## SOURCE DATA
* * * * *
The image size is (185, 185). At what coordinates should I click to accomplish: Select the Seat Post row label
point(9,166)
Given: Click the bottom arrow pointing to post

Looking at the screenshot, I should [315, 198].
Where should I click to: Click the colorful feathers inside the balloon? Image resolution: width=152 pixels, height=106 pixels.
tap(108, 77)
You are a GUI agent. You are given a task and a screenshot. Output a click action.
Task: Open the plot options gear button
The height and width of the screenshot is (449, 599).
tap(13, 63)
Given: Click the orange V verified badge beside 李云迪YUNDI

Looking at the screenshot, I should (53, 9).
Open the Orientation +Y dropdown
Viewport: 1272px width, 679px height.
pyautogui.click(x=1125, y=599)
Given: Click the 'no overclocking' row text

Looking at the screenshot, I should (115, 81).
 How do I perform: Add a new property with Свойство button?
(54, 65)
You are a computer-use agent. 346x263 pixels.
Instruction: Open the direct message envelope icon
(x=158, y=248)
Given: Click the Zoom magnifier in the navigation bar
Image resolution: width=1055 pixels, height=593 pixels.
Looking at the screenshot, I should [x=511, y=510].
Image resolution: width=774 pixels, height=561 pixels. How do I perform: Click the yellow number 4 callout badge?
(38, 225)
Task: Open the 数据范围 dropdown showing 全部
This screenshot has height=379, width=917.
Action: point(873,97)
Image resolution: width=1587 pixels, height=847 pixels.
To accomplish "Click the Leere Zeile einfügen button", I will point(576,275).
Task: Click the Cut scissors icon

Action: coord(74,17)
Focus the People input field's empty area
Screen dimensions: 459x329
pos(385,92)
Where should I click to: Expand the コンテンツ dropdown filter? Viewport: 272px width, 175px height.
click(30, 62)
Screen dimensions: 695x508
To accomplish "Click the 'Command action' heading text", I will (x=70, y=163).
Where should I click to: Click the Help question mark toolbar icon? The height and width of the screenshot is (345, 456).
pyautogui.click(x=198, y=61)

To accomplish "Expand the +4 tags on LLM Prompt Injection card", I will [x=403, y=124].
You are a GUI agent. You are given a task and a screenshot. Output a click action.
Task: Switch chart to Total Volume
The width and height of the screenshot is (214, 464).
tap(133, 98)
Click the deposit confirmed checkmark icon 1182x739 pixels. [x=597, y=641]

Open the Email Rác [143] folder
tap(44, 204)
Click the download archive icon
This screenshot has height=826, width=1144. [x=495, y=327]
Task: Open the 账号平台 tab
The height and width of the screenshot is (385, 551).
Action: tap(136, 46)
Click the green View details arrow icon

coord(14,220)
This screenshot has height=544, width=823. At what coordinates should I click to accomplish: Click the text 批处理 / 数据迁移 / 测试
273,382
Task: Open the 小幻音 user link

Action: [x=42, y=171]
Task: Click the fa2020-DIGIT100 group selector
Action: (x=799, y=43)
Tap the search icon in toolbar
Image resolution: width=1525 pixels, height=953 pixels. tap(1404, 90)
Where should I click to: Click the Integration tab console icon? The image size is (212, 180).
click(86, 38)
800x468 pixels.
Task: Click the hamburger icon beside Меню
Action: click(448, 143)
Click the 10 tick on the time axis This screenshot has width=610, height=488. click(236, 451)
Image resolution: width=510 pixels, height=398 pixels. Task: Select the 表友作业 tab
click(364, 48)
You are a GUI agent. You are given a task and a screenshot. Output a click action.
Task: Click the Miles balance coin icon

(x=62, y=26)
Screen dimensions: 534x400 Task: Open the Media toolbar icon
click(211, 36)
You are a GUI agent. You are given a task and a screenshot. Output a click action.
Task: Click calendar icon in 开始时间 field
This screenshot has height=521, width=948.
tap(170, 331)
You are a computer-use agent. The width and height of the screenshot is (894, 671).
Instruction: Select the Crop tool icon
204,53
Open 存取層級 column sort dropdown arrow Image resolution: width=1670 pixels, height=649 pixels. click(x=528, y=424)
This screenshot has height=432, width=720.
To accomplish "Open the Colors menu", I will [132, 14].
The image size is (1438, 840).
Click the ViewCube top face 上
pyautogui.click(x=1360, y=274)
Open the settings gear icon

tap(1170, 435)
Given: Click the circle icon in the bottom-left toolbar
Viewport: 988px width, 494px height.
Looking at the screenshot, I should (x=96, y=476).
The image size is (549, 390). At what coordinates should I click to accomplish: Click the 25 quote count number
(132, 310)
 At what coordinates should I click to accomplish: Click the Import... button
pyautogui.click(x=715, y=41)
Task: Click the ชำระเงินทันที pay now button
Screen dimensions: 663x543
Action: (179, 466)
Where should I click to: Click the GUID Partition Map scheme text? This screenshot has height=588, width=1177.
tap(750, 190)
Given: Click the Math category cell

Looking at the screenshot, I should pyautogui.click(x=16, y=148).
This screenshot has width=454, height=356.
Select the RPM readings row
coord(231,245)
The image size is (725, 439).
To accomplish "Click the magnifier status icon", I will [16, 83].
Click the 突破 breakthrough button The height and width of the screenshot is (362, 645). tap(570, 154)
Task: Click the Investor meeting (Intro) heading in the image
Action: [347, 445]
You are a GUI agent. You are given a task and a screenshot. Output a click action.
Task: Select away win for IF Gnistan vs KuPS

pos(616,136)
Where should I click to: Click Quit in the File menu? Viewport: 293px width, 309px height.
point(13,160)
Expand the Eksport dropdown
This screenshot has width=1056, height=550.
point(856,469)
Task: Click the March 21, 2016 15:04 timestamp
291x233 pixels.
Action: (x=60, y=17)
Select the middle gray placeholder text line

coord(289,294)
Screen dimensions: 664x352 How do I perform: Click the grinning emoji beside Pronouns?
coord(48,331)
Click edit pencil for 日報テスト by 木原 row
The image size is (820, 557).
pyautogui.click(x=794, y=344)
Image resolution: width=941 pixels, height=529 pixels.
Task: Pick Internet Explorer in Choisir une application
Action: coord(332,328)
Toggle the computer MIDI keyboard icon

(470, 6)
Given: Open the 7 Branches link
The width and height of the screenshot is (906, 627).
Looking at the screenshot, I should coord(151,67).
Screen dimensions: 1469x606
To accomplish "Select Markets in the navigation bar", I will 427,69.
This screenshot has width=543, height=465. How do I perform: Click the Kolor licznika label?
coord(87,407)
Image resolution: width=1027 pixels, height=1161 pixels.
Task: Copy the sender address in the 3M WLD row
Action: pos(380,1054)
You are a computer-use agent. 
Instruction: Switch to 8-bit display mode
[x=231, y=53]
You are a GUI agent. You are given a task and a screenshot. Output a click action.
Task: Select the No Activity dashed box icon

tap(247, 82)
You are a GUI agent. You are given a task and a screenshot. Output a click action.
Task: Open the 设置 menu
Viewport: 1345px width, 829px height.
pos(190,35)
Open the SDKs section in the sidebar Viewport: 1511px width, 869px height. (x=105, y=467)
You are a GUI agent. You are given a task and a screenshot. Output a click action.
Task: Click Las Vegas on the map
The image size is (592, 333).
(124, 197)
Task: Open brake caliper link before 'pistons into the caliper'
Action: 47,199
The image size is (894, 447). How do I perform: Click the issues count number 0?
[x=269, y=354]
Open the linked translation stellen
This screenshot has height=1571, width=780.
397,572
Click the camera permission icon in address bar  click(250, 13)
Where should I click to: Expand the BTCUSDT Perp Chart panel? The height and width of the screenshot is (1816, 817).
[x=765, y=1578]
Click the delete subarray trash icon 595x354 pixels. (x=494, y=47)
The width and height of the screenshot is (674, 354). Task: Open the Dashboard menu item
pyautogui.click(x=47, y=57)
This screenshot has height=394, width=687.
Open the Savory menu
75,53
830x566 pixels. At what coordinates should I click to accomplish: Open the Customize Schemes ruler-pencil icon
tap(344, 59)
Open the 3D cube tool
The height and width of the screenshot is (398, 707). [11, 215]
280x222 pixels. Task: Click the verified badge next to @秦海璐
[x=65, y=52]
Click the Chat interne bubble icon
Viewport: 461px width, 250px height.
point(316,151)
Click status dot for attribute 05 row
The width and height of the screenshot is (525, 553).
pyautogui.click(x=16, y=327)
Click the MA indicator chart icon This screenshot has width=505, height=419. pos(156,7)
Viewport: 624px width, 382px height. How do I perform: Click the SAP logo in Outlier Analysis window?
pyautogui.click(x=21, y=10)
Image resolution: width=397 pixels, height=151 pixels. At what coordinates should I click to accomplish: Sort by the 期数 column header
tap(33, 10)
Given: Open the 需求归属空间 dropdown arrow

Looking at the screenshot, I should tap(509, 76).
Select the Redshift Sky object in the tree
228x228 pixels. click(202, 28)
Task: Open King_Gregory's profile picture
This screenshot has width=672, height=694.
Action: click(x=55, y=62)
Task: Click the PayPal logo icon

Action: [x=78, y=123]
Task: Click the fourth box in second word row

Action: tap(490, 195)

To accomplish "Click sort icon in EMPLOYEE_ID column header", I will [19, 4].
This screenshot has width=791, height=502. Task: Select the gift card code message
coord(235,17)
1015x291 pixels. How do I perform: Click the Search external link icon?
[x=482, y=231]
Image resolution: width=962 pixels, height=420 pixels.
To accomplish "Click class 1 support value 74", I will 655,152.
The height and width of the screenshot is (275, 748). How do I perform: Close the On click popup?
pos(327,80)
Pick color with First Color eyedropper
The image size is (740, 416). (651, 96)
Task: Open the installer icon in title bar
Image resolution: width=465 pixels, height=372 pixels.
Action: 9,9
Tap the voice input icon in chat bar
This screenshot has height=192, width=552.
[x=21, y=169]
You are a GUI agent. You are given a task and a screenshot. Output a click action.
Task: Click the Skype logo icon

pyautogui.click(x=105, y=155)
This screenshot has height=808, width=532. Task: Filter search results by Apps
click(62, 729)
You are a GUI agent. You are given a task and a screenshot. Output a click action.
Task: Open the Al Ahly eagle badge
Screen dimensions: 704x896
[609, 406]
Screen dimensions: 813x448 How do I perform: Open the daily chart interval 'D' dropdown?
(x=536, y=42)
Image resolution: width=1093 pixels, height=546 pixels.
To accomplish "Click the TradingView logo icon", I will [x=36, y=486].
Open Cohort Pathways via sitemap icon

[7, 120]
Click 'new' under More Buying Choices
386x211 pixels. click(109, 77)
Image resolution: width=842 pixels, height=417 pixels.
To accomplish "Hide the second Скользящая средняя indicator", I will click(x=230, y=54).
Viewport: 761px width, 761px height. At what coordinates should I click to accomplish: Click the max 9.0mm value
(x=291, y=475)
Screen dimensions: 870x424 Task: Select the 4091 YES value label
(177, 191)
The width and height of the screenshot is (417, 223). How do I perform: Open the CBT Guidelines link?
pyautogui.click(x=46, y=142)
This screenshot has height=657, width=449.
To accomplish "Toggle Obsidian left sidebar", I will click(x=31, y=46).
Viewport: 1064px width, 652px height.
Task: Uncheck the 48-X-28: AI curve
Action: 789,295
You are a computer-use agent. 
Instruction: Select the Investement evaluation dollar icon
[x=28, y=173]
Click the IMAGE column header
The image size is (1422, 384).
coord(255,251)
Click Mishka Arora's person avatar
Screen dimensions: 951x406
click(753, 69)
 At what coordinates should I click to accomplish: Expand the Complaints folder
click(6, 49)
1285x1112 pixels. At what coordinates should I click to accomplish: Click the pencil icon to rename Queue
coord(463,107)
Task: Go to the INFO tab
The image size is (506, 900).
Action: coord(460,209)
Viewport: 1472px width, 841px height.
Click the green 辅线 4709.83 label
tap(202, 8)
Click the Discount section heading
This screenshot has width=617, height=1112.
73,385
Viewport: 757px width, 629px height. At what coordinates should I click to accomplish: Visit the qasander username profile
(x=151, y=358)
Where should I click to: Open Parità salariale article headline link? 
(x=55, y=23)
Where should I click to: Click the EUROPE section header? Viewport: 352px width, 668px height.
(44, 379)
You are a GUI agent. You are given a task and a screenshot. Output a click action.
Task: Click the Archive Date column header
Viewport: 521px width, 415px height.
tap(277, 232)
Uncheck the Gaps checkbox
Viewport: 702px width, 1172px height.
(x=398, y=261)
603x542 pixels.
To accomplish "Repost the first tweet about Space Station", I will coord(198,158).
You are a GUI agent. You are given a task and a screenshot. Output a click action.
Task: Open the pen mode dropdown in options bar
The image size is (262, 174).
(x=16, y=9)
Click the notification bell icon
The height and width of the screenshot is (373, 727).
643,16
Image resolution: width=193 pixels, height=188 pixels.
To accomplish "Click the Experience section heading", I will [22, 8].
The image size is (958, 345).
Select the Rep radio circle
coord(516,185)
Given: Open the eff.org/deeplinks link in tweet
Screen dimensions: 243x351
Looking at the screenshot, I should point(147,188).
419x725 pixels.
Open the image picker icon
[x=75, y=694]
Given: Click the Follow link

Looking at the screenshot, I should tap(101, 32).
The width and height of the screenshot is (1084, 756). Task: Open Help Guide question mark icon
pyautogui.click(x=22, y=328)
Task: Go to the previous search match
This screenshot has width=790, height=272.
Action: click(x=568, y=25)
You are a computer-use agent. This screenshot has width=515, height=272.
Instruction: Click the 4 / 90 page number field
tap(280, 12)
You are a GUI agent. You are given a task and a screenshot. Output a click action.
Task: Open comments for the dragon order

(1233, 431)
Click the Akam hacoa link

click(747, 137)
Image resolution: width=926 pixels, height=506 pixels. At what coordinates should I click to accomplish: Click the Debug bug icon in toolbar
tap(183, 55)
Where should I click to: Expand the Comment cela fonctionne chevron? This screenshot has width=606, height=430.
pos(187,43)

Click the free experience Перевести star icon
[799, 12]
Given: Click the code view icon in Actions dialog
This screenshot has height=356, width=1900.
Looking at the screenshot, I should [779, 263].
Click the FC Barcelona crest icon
* * * * *
## EXERCISE
Nothing should appear in the answer except the lines above from the line with "1015x291 pixels. How" through the line with "Image resolution: width=842", both included, written out exactly.

## SOLUTION
1015x291 pixels. How do I perform: Click the Search external link icon?
[x=482, y=231]
Image resolution: width=962 pixels, height=420 pixels.
To accomplish "Click class 1 support value 74", I will 655,152.
The height and width of the screenshot is (275, 748). How do I perform: Close the On click popup?
pos(327,80)
Pick color with First Color eyedropper
The image size is (740, 416). (651, 96)
Task: Open the installer icon in title bar
Image resolution: width=465 pixels, height=372 pixels.
Action: 9,9
Tap the voice input icon in chat bar
This screenshot has height=192, width=552.
[x=21, y=169]
You are a GUI agent. You are given a task and a screenshot. Output a click action.
Task: Click the Skype logo icon

pyautogui.click(x=105, y=155)
This screenshot has height=808, width=532. Task: Filter search results by Apps
click(62, 729)
You are a GUI agent. You are given a task and a screenshot. Output a click action.
Task: Open the Al Ahly eagle badge
Screen dimensions: 704x896
[609, 406]
Screen dimensions: 813x448 How do I perform: Open the daily chart interval 'D' dropdown?
(x=536, y=42)
Image resolution: width=1093 pixels, height=546 pixels.
To accomplish "Click the TradingView logo icon", I will [x=36, y=486].
Open Cohort Pathways via sitemap icon

[7, 120]
Click 'new' under More Buying Choices
386x211 pixels. click(109, 77)
Image resolution: width=842 pixels, height=417 pixels.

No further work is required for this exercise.